Scott Van Voorhis

Gov. Charlie Baker’s recent push to spur construction of 135,000 new homes over the next eight years certainly sounds great in a market starved of available listings. But to stop NIMBY suburbs from blocking new homes and apartments, sweet talk alone won’t cut it.

The governor’s proposal would provide some modest financial incentives to communities that get serious about housing while allowing them to change a problematic zoning rule that has blocked any number of proposals for new homes over the years.

The problem is that it’s a small carrot/no stick approach when something closer to dynamite is needed to dislodge suburbs from their stubbornly anti-housing-development ways.

In fact, we’ve already been there and done that here in Massachusetts when it comes to using modest financial sweeteners to convince skeptical suburban leaders to do the right thing on housing.
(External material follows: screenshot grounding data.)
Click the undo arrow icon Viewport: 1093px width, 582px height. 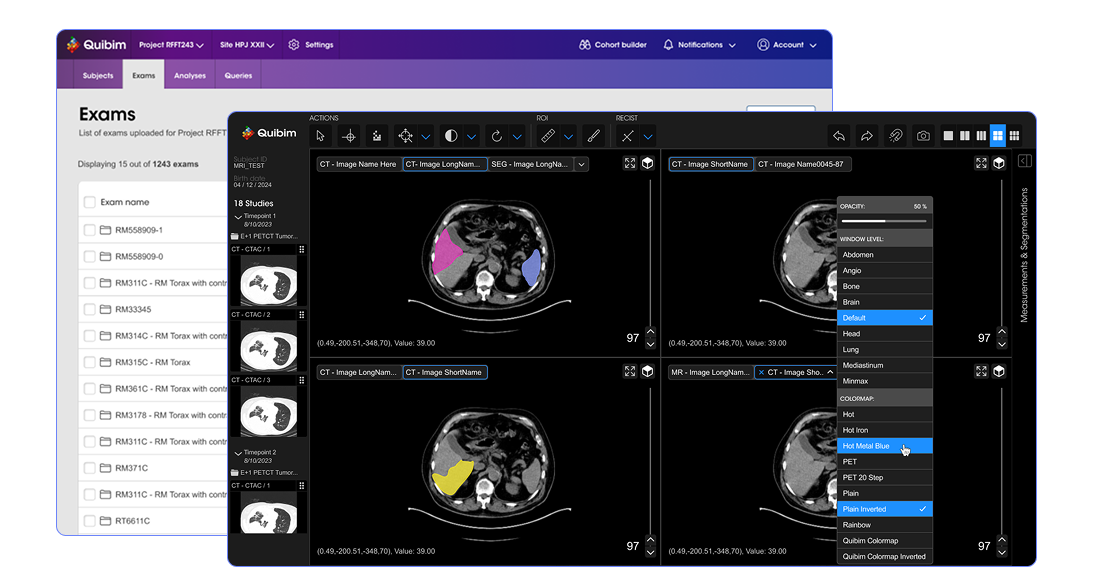pyautogui.click(x=840, y=136)

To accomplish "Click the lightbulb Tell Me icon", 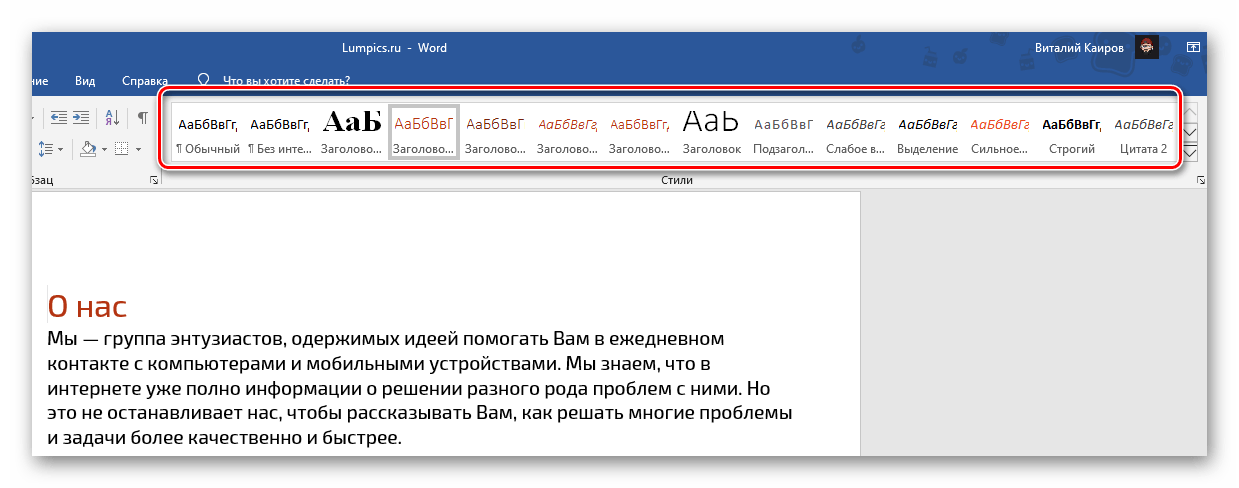I will (204, 80).
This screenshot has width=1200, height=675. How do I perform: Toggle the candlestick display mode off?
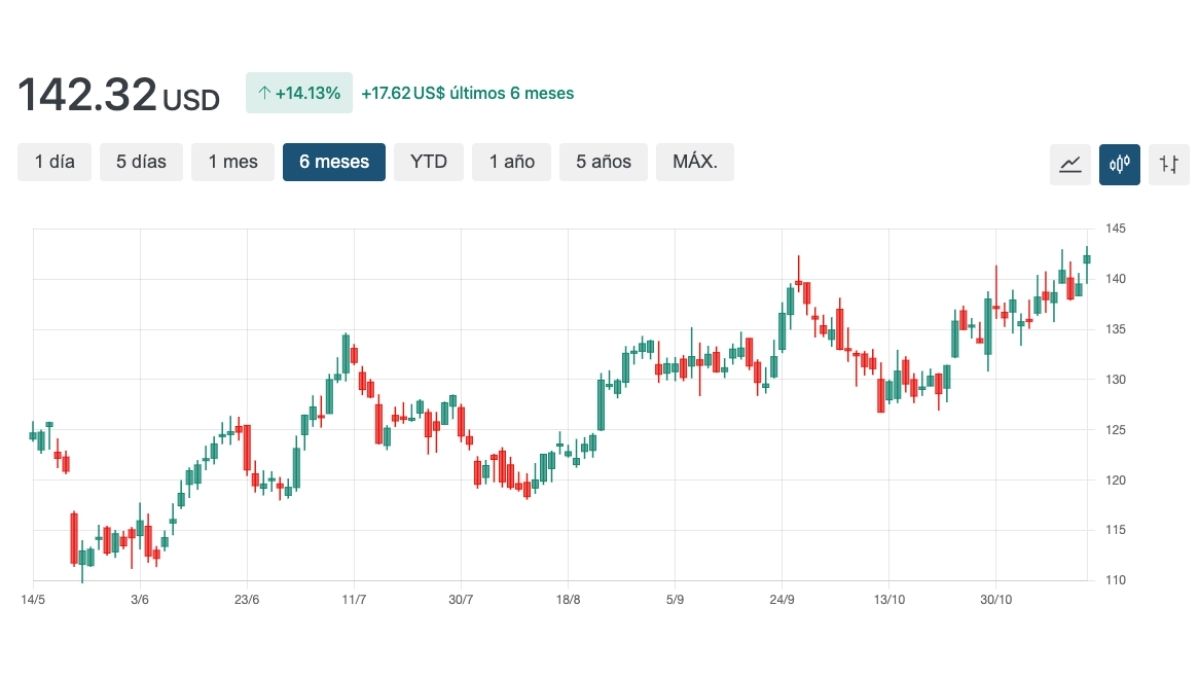1119,165
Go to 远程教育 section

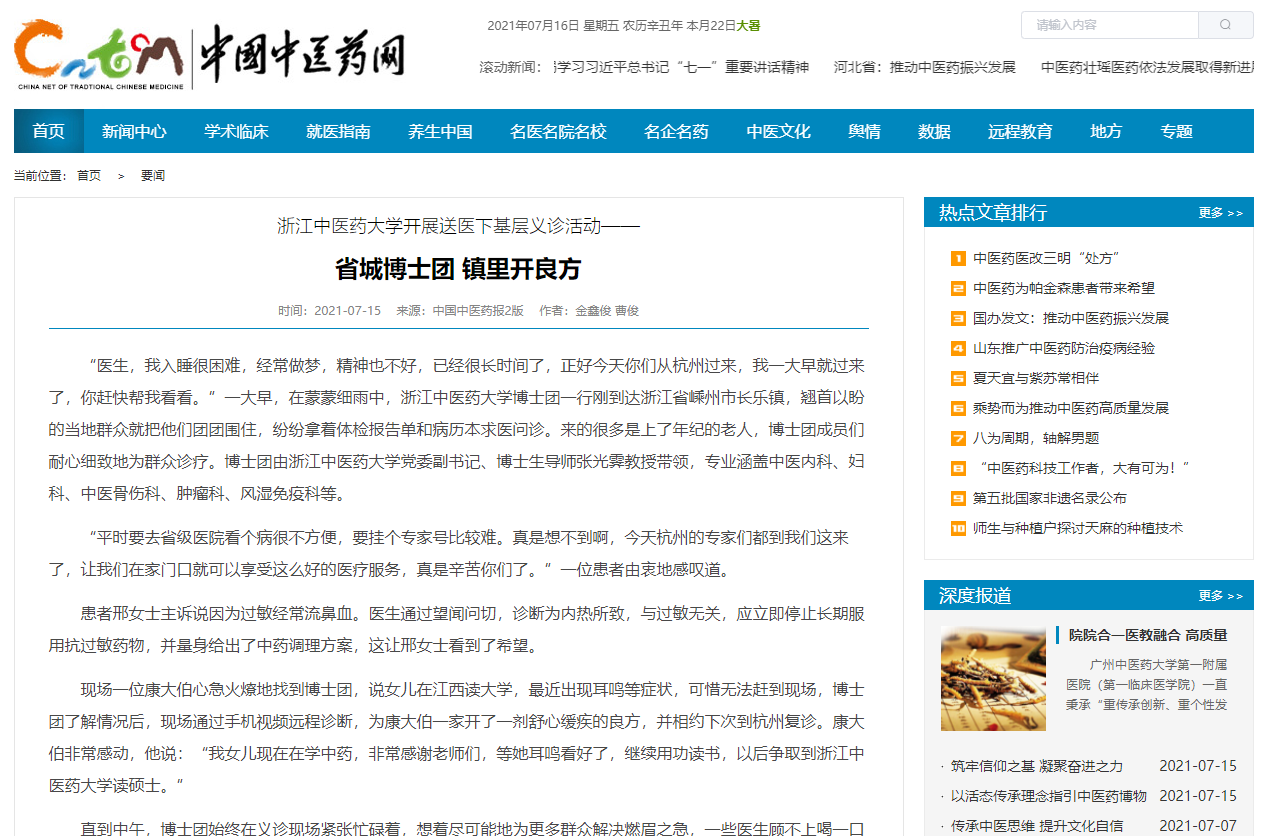[x=1020, y=131]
It’s called Chapter 40R.

Faced with the same mess of rising prices and stalled development more than a decade ago, then-Gov. Deval Patrick rolled out his own incentive program in 2004 to boost the construction of new apartments near commuter rail stations and other transit hubs.

Communities that created special zoning districts for new apartments and condominiums near train stations under 40R would in turn be eligible for a modest subsidy, typically a million here, another million there.

But there’s not exactly been a stampede by suburbs and small towns across the Boston area to cash in on the new law and gut old zoning laws that effectively blocked the construction of rental housing. In fact, it’s been just a trickle, with 33 communities to date creating new, apartment-friendly zoning districts, or about three a year since 40R went into effect in 2004.

That’s only a few thousand new apartments when hundreds of thousands of new rental units, homes and condos will be needed in Greater Boston in the coming decades.

And most of the communities embracing 40R have been the usual suspects, old industrial towns looking for a reboot and a handful of more progressive suburbs that see new housing as a plus amid sky-high rents and prices.

Participants include Brockton, Boston, Chelsea, Lowell and Fitchburg, as well as Norwood, Natick, Belmont, Sharon and Reading, though the amounts in the suburbs are typically small, a few dozen here, 150 or 160 there.

All told, there’s room in all these new zoning districts for more than 9,000 new apartments and condos, though to date, there has been far from a full build out.

When the demand is for as many as 20,000 new homes and apartments each year – or 435,000 through 2040, according to the Metropolitan Area Planning Council – such numbers just aren’t going to cut it.

Same Old Soft Sell

Fast forward to 2017 and we have a new proposal by a new governor that appears to have repackaged the same old, soft-sell approach.

On the surface, Baker’s new “Housing Choice Initiative” sounds great. Communities would no longer be required to get a two-thirds majority vote when changing zoning rules, a major impediment to new housing and other development. And state government will pay out the equivalent of bonuses to towns, cities and suburbs which jump on the housing bandwagon and meet certain production targets.

But on closer inspection, there’s not much to brag about.

The change from a two-thirds vote to a simple majority wouldn’t be a statewide rule but would be left up to individual communities to decide whether to make that shift. And while there would be a bonus pool, it would total $10 million, an amount that makes the old 40R incentive program seem like a king’s ransom.

Basically, it’s the same old failed game plan dressed up in new language, using very modest incentives in hopes towns and suburbs that bicker over any conceivable development proposal will see the light and dramatically change their ways.

Here’s a newsflash for you – it isn’t going to happen, today, tomorrow, or anytime in the future.

Boston’s suburbs haven’t resisted new housing because they were holding out for a few extra dollars from Beacon Hill. Local selectmen and town councils are playing to the very vocal NIMBY chorus in suburbs from Newton out to Marlborough.

People say they don’t want new housing because they are worried about traffic or more children driving up school costs, even though the old school complaint has by now being pretty much debunked in a number of academic studies.

Scratch the surface and you’ll hear rants that reek of subtle and sometimes not so subtle racism and economic snobbery. If I had a dime for every time I’ve covered a housing dispute where opponents characterized proposals for market-rate apartments as Trojan horses for low-income people from urban neighborhoods on Section 8, I’d have a lot of dimes.

No suburb should be allowed to effectively wall itself off as in independent fief, effectively restricting who moves in to the select few who can afford to shell out $800,000, $900,000, $1 million – or more – to gain entry.

Enough with trying to sweet-talk suburban NIMBYies into making zoning changes.

It’s time to revamp the zoning code for the whole state so that reasonable proposals for badly needed new housing can have a fair shot in every suburb, town and city across Massachusetts, not just for the few that decide they can make a few bucks off the deal.

Decency and fair play – core American values – demand it.